QUOTED PASSAGE |
Tag Archives: Spindletop

Water fuels the region, state economy

It’s been said for more than a century that the Spindletop oil boom in the Golden Triangle fueled the Texas economy. Pattillo Higgins’s gusher signaled a boom that knew no equal at the time.

That was then and there … way down yonder. Way up on the High Plains, water has been the fuel that runs the economic engine. On two, maybe three levels at that.

It irrigates our crops, giving farmers commodities to harvest and to feed the cattle that graze on the ranch land. It also quenches the thirst of we human beings who live here. And, yes, it provides recreational opportunities at places like, oh, Lake Meredith.

The lake’s national recreation area has recovered quite nicely from the bad ol’ days when the lake levels dropped to around 26 feet. Lake Meredith now stands at about 75 feet, attracting boaters, campers, fishermen and women, hikers, bikers, horseback riders.

Man, life is good at Lake Meredith these days.

WHAT TO DO |
1. In the post about water and the regional economy, how low did Lake Meredith's levels drop during the bad days?
2. Using the post about water and the regional economy, mark each statement yes or no and quote the words that settle it: (a) Lake Meredith now stands at about 75 feet. (b) The Spindletop oil boom took place on the High Plains. (c) On the High Plains, water irrigates crops.

MATERIAL PROVIDED |
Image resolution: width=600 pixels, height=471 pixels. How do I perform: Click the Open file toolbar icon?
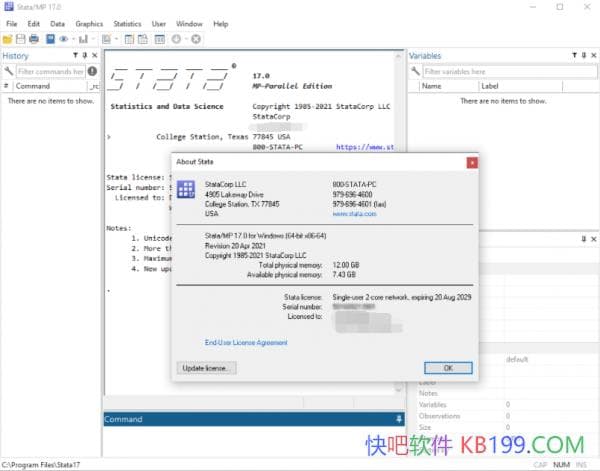[8, 39]
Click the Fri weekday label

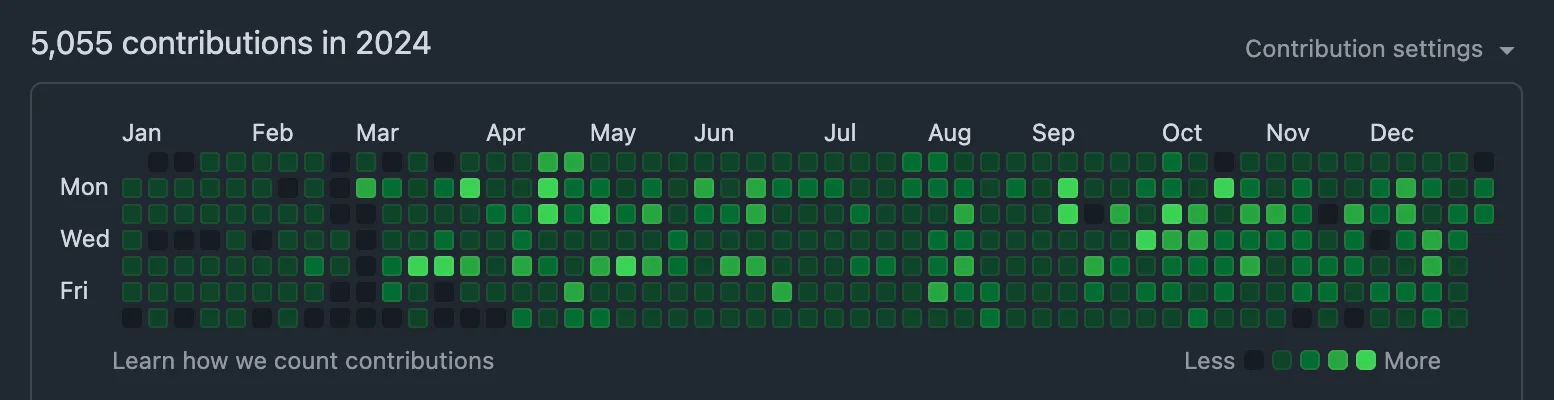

ANSWERS TO THE PROBLEMS |
1. To around 26 feet.

2.
(a) Yes: "Lake Meredith now stands at about 75 feet"
(b) No: "the Spindletop oil boom in the Golden Triangle"
(c) Yes: "It irrigates our crops"